Total variation distance
For categorical data, half the sum of absolute differences between category proportions in two distributions; used as a test statistic to measure how far observed counts are from the model.
A/B test
A randomized comparison between two versions (A and B), often using a difference in group means or proportions as the test statistic to see if one version outperforms the other.
Bootstrap sample
A sample of the same size as the original, drawn with replacement from the original sample; treats the sample as a stand-in for the population.
Bootstrap distribution
The empirical distribution of many bootstrap statistics (means, medians, slopes, etc.) computed from many bootstrap samples.
Bootstrap principle
If the original sample is large and representative, resampling from it mimics sampling from the population, so the bootstrap distribution approximates the sampling distribution of the statistic.
Percentile confidence interval
A confidence interval for a parameter built by taking appropriate percentiles of the bootstrap distribution (for example the middle 95% for a 95% interval).
Confidence level
The long-run percentage of confidence intervals produced by a method that contain the true parameter in repeated, similar studies (for example 95%).
Correct confidence interval interpretation
A 95% CI means the method would capture the true parameter about 95% of the time in repeated studies; the parameter is fixed, the interval is random.
When not to use bootstrap
Avoid bootstrapping when the original sample is tiny, badly biased, or when you want intervals for statistics driven by rare extremes (like min or max).
Central Limit Theorem
For large random samples, the distribution of the sample mean is approximately normal with mean equal to the population mean and SD equal to the population SD divided by sqrt(n), regardless of the shape of the population.
Distribution of the sample mean
Under CLT conditions, the sample mean is approximately N(mu, sigma/sqrt(n)), centered at the true mean with smaller spread as n increases.
Accuracy vs sample size
As n grows, the SD of the sample mean shrinks like 1/sqrt(n), so estimates become less variable, but each additional observation helps a bit less than the previous one.
Proportion as mean of 0–1s
If you code success as 1 and failure as 0, then the population proportion of successes is the population mean of the 0–1 data, and the sample proportion is the sample mean.
Approximate 95 percent CI for a mean
When the sample mean is roughly normal, an informal 95% CI is sample mean ± 2 × SD(sample mean); this uses the CLT to quantify uncertainty.
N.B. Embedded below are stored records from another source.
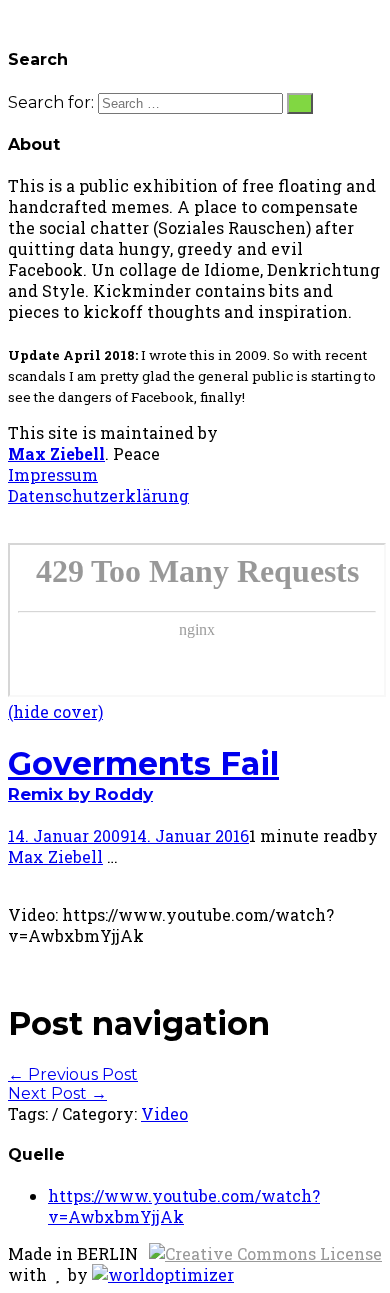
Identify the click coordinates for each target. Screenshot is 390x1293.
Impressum (53, 474)
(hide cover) (55, 711)
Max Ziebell (56, 453)
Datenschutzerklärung (98, 495)
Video (164, 1113)
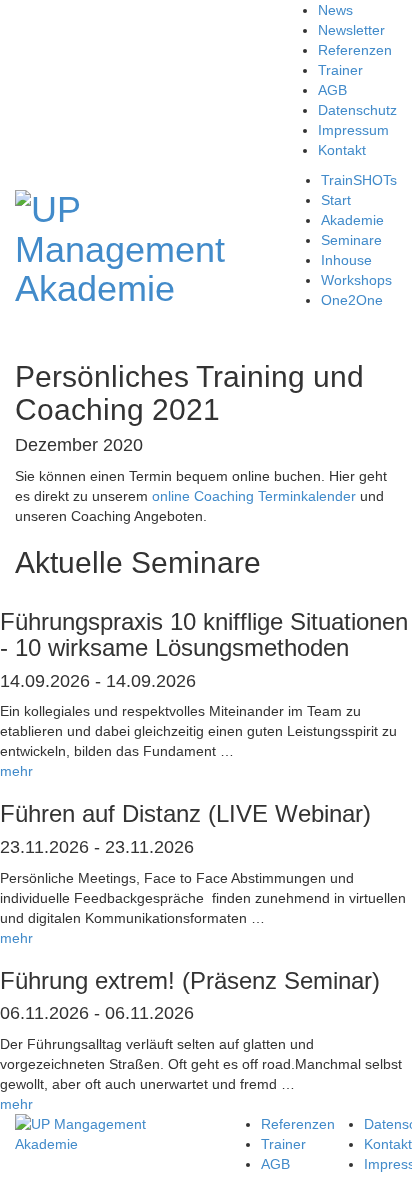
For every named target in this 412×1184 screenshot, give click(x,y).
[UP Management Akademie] (120, 246)
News (335, 10)
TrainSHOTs (359, 180)
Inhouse (346, 260)
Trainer (340, 70)
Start (336, 200)
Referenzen (355, 50)
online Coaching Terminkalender (254, 496)
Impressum (353, 130)
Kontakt (342, 150)
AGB (332, 90)
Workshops (356, 280)
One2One (352, 300)
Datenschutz (357, 110)
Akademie (352, 220)
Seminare (351, 240)
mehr (16, 771)
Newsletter (351, 30)
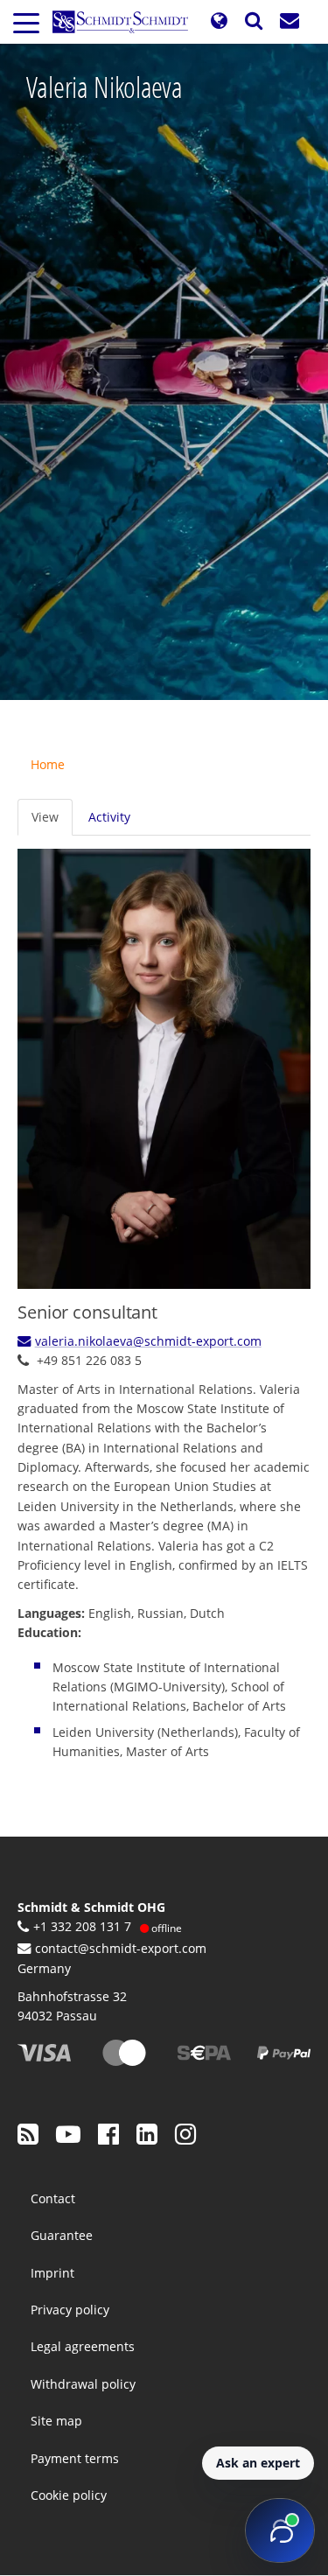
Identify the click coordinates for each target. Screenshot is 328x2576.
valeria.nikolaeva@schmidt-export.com (148, 1341)
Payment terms (75, 2458)
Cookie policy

Worst-case SD for a 0–1 population
The largest possible SD of a 0–1 variable is 0.5, occurring when half the population are 1s and half are 0s; used as a conservative plug-in when planning sample size.
Sample size for desired CI width
You choose n so that desired width ≈ 4 × SD(statistic)/sqrt(n); for proportions you often use SD ≈ 0.5 to get a safe upper bound on needed n.
Correlation coefficient r
A unitless measure of linear association between two numerical variables, equal to the average product of x and y in standard units; r is between −1 and 1.
Interpretation of r
The sign of r gives the direction (positive or negative) and the magnitude (near 0 or near 1 in absolute value) describes the strength of the linear pattern.
Correlation pitfalls
Correlation only captures linear relationships, is sensitive to outliers, and never by itself proves causation or tells you which variable causes which.
Regression line
The straight line that minimizes the mean squared residuals when predicting y from x; gives the best linear predictor of y based on x under squared error.
Regression slope formula
Slope = r × (SD of y)/(SD of x); in standard units the regression line always has slope equal to r.